I’m porting code from an Cam H7 R2 FW 4.3.3 to RT1062 FW 4.5.9.
My code to initialze and write 320x240 grayscale images to a TFT display with ST7789 driver works on the H7 FW 4.3.3, while on the RT1062 FW 4.5.9 the images on the display are jumbled up. Attached is my code that recreates the issue. Thanks in advance for your help.
We added a bus_write() method which lets you execute commands to setup the display. Using this, you can send whatever custom initialization commands you need. Otherwise, you can tell the SPI display module the width/height, byte swap, and bgr required.
Whatever the case, it should be much faster than having to manually byteswap data in python like I see you are doing in your module.
…
while on the RT1062 FW 4.5.9 the images on the display are jumbled
Can’t really debug this code for you. But, the RT1062 has a different maximum SPI bus transfer length than the STM32H7. I had to manually patch the H7 micropython driver to allow it to write more than 65KB at a time in one spi transaction. The RT1062 can’t do more than 32KB. The upstream MicroPython SPI bus driver for this doesn’t look to be patched… so, you’ll need to breakup the transaction into chunks less than this:
The no attribute ‘SPIDisplay’ error resolved itself after erasing the SD card, rebooting computer and reloading firmware onto RT1062. The lcd_1.py example is working now with the LED Shield.
I’m looking to implement a 320x240 TFT display with the ST7789 driver on the RT1062. How do I break the image into smaller chunks in python for SPI transmission to this display?
Use the bytearray() method on the image and then a memory view to access parts of the image.
However, this will be very slow if you need to byte reverse things. I recommend just using our SPI display module and using the bus_write method to send the commands to setup the display as required.
Also, what are the options for “controller field”. I don’t see this in the documentation.
“controller Pass the controller chip class here to initialize it along with the display.”
You’d just pass whatever class you make as the controller argument. In the above case:
display.DSIDisplay(controller=ST7701())
Then, the controller class just is just:
import time
class ST7701:
def __init__(self):
pass
def init(self, dc):
self.dc = dc
dc.bus_write(REG, b"<BYTES_TO_WRITE>")
This allows you to fully customize setting up the display. Note that the dc object passed is the display object itself. So, you can query it for whatever info you think you need.
Note that there’s no register reading implemented for SPI displays. So, you can just write settings.
bus_write() does the command byte write followed by a bytestring for the argument for that command.
…
We implemented this system so that folks could use custom displays while still achieving high performance with triple buffering and etc. from our driver.

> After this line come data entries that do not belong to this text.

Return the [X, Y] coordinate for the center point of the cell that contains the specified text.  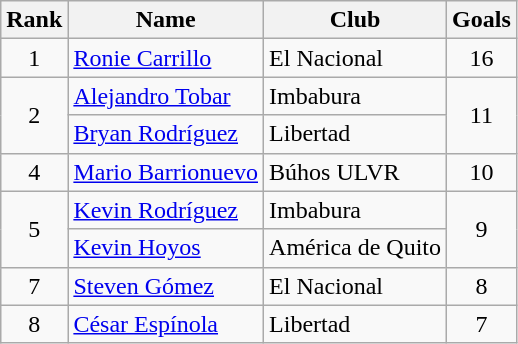
5 [34, 229]
Club [356, 20]
4 [34, 172]
16 [482, 58]
10 [482, 172]
Rank [34, 20]
1 [34, 58]
Kevin Hoyos [166, 248]
Goals [482, 20]
Alejandro Tobar [166, 96]
Ronie Carrillo [166, 58]
Mario Barrionuevo [166, 172]
César Espínola [166, 324]
Bryan Rodríguez [166, 134]
América de Quito [356, 248]
9 [482, 229]
2 [34, 115]
Name [166, 20]
11 [482, 115]
Steven Gómez [166, 286]
Kevin Rodríguez [166, 210]
Búhos ULVR [356, 172]
Return the [X, Y] coordinate for the center point of the cell that contains the specified text.  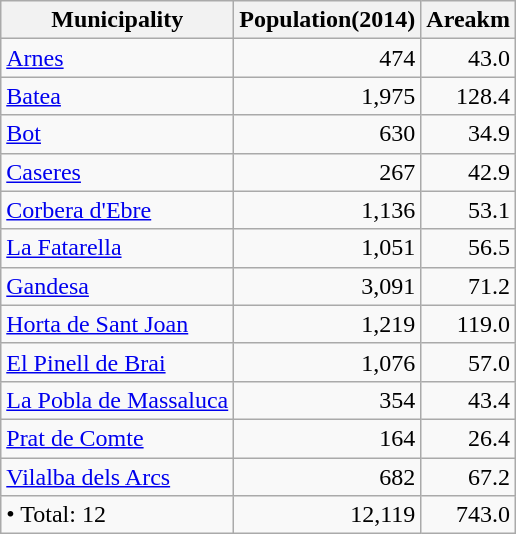
128.4 [468, 96]
Areakm [468, 20]
1,051 [328, 248]
Corbera d'Ebre [118, 210]
Bot [118, 134]
La Pobla de Massaluca [118, 400]
354 [328, 400]
Caseres [118, 172]
La Fatarella [118, 248]
34.9 [468, 134]
26.4 [468, 438]
Batea [118, 96]
Municipality [118, 20]
42.9 [468, 172]
3,091 [328, 286]
1,975 [328, 96]
71.2 [468, 286]
El Pinell de Brai [118, 362]
164 [328, 438]
119.0 [468, 324]
682 [328, 477]
• Total: 12 [118, 515]
43.4 [468, 400]
57.0 [468, 362]
Horta de Sant Joan [118, 324]
67.2 [468, 477]
743.0 [468, 515]
12,119 [328, 515]
Vilalba dels Arcs [118, 477]
267 [328, 172]
Prat de Comte [118, 438]
Population(2014) [328, 20]
Gandesa [118, 286]
43.0 [468, 58]
56.5 [468, 248]
1,136 [328, 210]
Arnes [118, 58]
1,219 [328, 324]
630 [328, 134]
1,076 [328, 362]
53.1 [468, 210]
474 [328, 58]
From the cell containing the given text, extract its center point as (X, Y) coordinate. 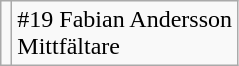
#19 Fabian AnderssonMittfältare (125, 34)
Return (x, y) of the center of cell containing provided text 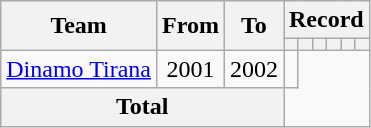
2002 (254, 69)
Record (327, 20)
Dinamo Tirana (79, 69)
2001 (190, 69)
Team (79, 26)
To (254, 26)
Total (142, 107)
From (190, 26)
From the cell containing the given text, extract its center point as (X, Y) coordinate. 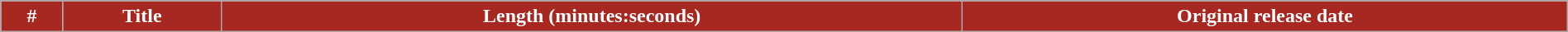
Original release date (1265, 17)
Title (142, 17)
# (31, 17)
Length (minutes:seconds) (592, 17)
Capture the cell that displays the provided text and extract its (x, y) central coordinate. 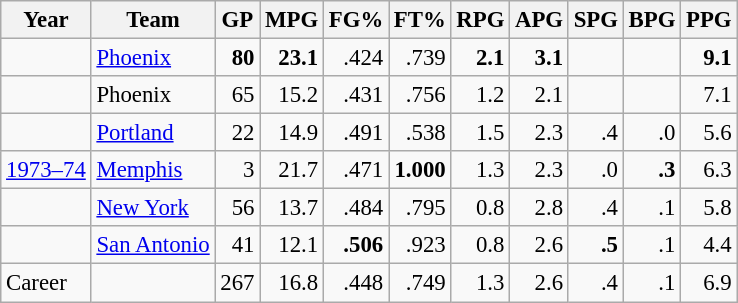
MPG (292, 20)
13.7 (292, 208)
5.6 (709, 133)
3.1 (540, 58)
APG (540, 20)
65 (238, 95)
12.1 (292, 245)
14.9 (292, 133)
16.8 (292, 283)
1.5 (480, 133)
.484 (356, 208)
.491 (356, 133)
PPG (709, 20)
.424 (356, 58)
.471 (356, 170)
15.2 (292, 95)
22 (238, 133)
.795 (420, 208)
FT% (420, 20)
41 (238, 245)
Team (153, 20)
GP (238, 20)
RPG (480, 20)
4.4 (709, 245)
.739 (420, 58)
.431 (356, 95)
.923 (420, 245)
FG% (356, 20)
1.2 (480, 95)
.756 (420, 95)
Career (46, 283)
.3 (652, 170)
2.8 (540, 208)
SPG (596, 20)
267 (238, 283)
21.7 (292, 170)
Memphis (153, 170)
Portland (153, 133)
56 (238, 208)
.448 (356, 283)
1.000 (420, 170)
6.3 (709, 170)
7.1 (709, 95)
1973–74 (46, 170)
.506 (356, 245)
San Antonio (153, 245)
9.1 (709, 58)
23.1 (292, 58)
New York (153, 208)
.749 (420, 283)
.538 (420, 133)
Year (46, 20)
5.8 (709, 208)
BPG (652, 20)
3 (238, 170)
.5 (596, 245)
6.9 (709, 283)
80 (238, 58)
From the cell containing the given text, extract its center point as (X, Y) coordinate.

Put it all together and it works great at 18-19 FPS. My display is rotated 90 deg to sensor and IDE. WIthout the rotate image, it runs at 20-21 FPS. There may be a way with ST77XX_CASET and ST77XX_RASET to adjust for this without having to rotate the image in the framebuffer.
Here’s my code for a 320x240 TFT with the ST7789 Driver on the RT1062.
You can rotate the image during the display.write() call. This will be faster than doing it on the image directly as this avoids a write back to SRAM of the rotated image.
We’ve been slowly adding the draw_image() GPU backend to functions. Please take advantage of it as it will save you writebacks, which cost speed.
Generally, you should avoid transposing an image except for writing it to a final display buffer as the operation is really hard on the CPU. This is kinda why there’s no transpose() unary op. As it should not be something you do.
Great to know. Increased 1 FPS using lcd.write(img, hint=image.ROTATE_90). How is the clock rate for the SPI determined from refresh. It seems to max out with refresh=45?